Sorry, but that tag is worse than useless. It tags revisions as "possible vandalism" when they might be, but also possibly aren't, vandalism. Anyone patrolling recent changes is going to be looking at all edits from anonymous and newly registered users anyway, so this doesn't help them; it doesn't help find vandalism any more quickly because of its high false positive rate, and it doesn't aid in project maintenance in any other way I can see. What precisely is the purpose of this tag other than to harass anonymous and newly registered users? Gurch (talk) 22:01, 4 July 2009 (UTC)

Ask whomever created the filter. Prodego ^talk 02:55, 5 July 2009 (UTC)

That would be Cenarium, who for reasons that escape me seems to think that exempting individual users is the way to go. Gurch (talk) 18:01, 5 July 2009 (UTC)

WTF? No, it's not me. BTW, it seems to have been fixed by Od Mishehu to avoid when the word was already there. And I don't think individual exemptions are the way to go, that was a temporary fix. And.. I thought you knew we don't have the resources to check all changes... Cenarium (talk) 00:19, 11 July 2009 (UTC)

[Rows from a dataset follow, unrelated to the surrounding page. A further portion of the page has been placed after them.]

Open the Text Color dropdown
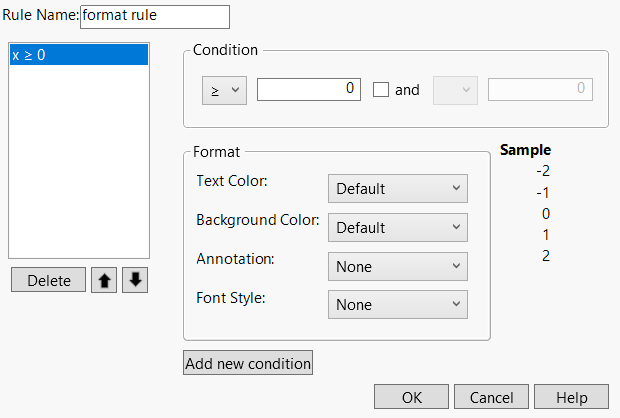Image resolution: width=620 pixels, height=418 pixels. coord(397,188)
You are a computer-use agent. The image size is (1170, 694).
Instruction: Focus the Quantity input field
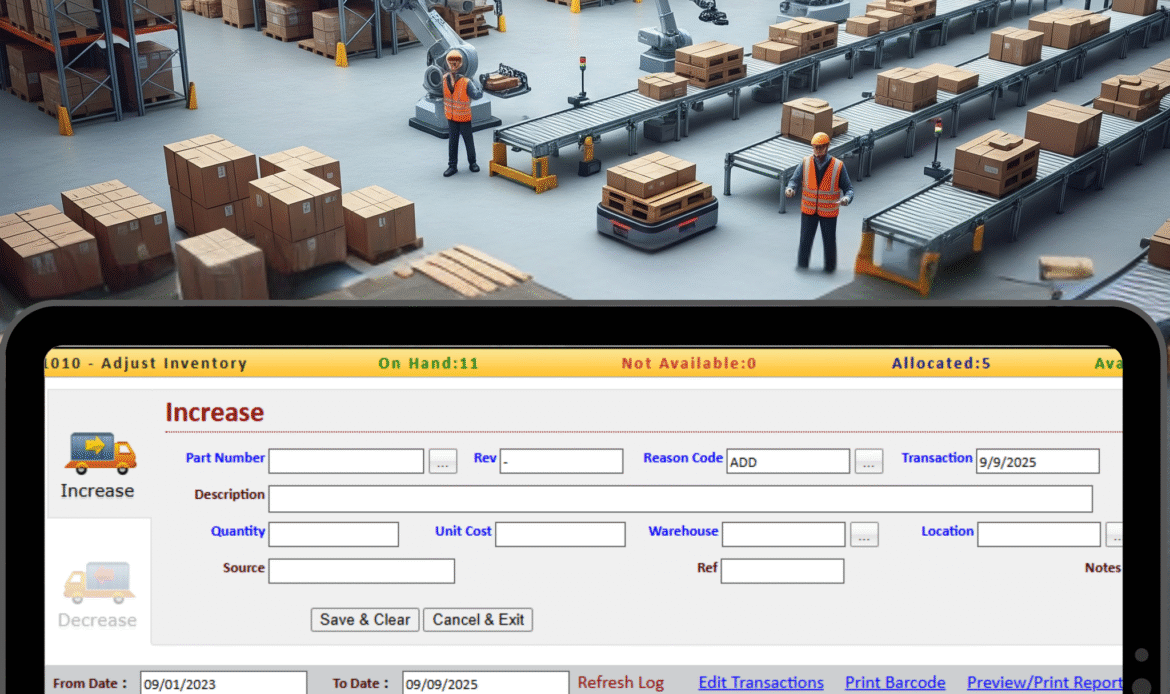click(332, 534)
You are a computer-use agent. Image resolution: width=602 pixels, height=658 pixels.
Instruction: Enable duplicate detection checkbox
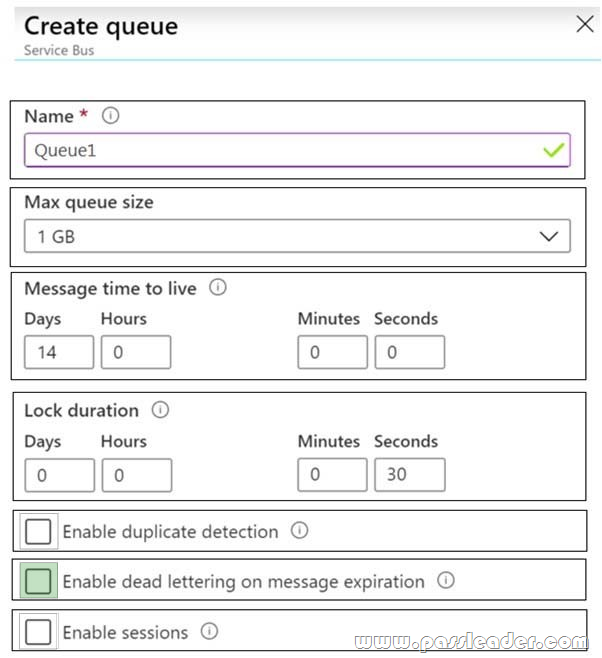(38, 531)
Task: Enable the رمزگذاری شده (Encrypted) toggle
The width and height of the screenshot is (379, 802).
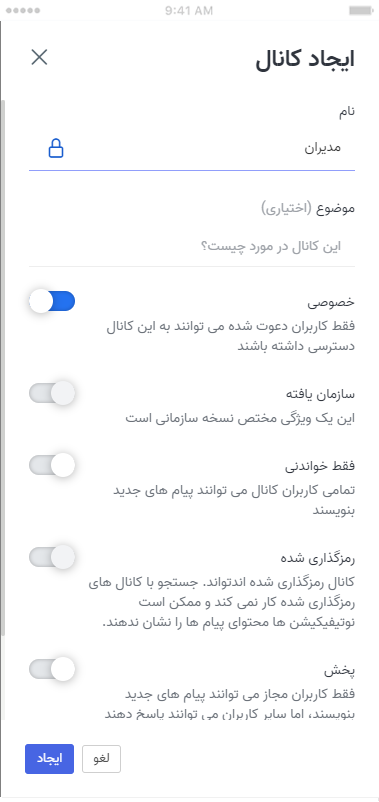Action: pos(52,556)
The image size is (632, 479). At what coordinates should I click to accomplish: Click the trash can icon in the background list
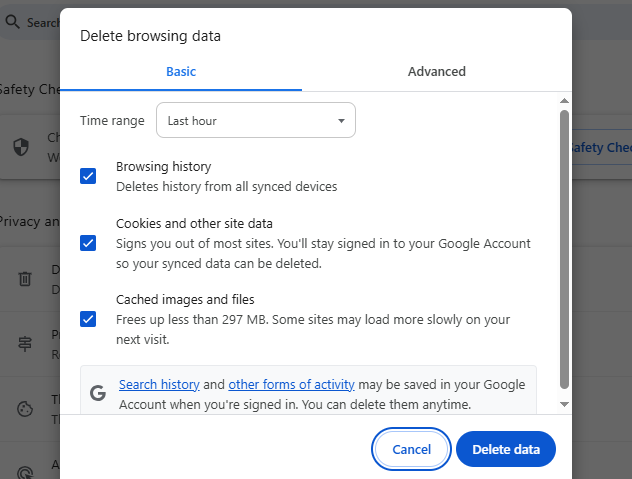[25, 279]
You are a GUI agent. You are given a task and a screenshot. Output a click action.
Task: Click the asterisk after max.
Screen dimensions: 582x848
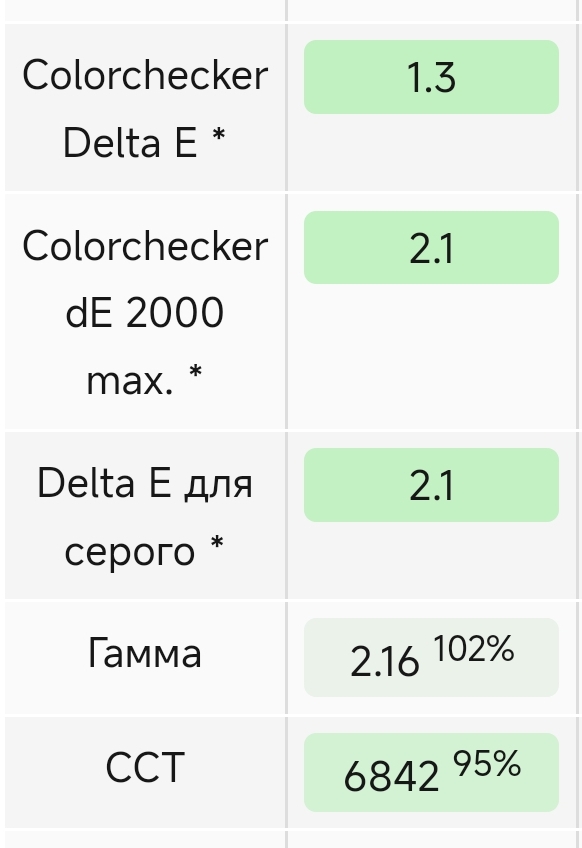195,372
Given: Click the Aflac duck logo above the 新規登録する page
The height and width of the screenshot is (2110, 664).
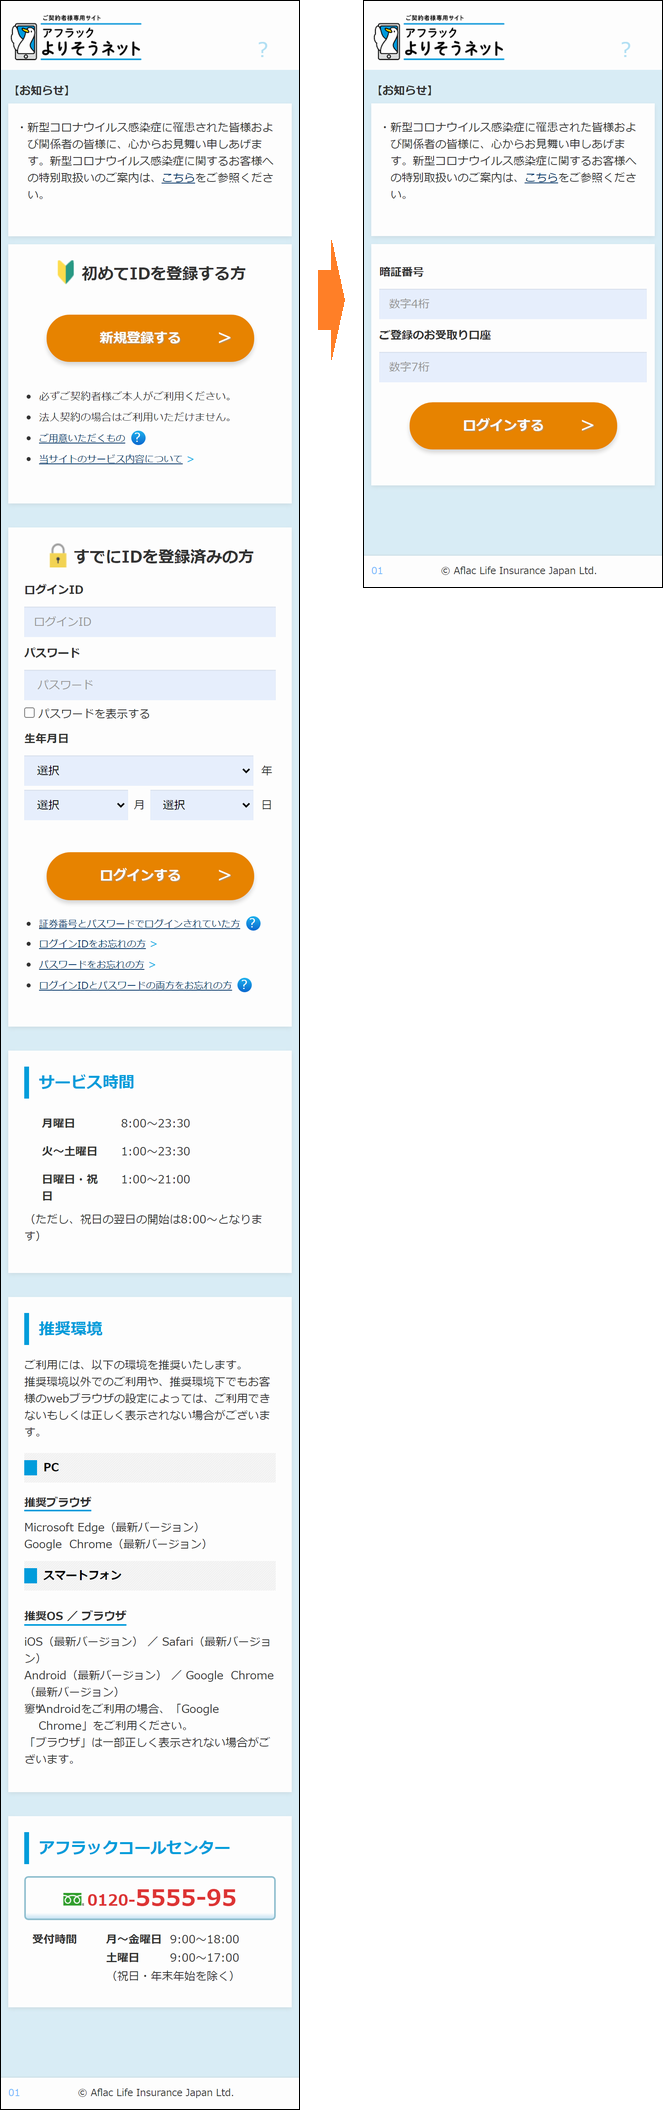Looking at the screenshot, I should coord(24,42).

Yes, it was you that added the "possible vandalism" tag. We have logs of these things. We have the resources to briefly check all changes by anonymous and newly registered users (just not to check the entirety of every revision made by them and fill out a review form for each). And even if we didn't, that is not a very good excuse to reject good changes. Gurch (talk) 22:44, 12 July 2009 (UTC)

Filters 9 and 97

What is the differences between filter 9 and filter 97? The former applies to all edits of unregistered users in the main namespace, while the latter to all large (>5000) additions to pages in all namespaces made by non-autoconfirmed users. They frequently overlap. Does it make sense to have two filters? Ruslik_Zero 16:54, 12 July 2009 (UTC)

No. Not much of the filter system we have does. Gurch (talk) 22:46, 12 July 2009 (UTC)

Adding abuse-filter-view-private into sysop package

Resolved

– "Committed with adjustments in r52743." (per Andrew Garrett). Not sure when this will be live, but it's on the way. –xeno^talk 14:31, 3 July 2009 (UTC)

was: Rolling AFE into +sysop redux

Previous discussion: Wikipedia talk:Abuse filter/Archive 3#Straw poll

While I was originally unreceptive to the idea, now that we've settled into the AFE, I think we should roll it into the sysop bundle. Especially so that admins who just want to view private filters (like me =) don't need to add themself into the usergroup. However, please see arguments contra in the last discussion, especially from slakr who does have some compelling reasons against. Thoughts? –xeno^talk 01:06, 23 June 2009 (UTC) Changed my position to just add af-view-private to +sysop - vote for the bug below. –xeno^talk 14:00, 24 June 2009 (UTC)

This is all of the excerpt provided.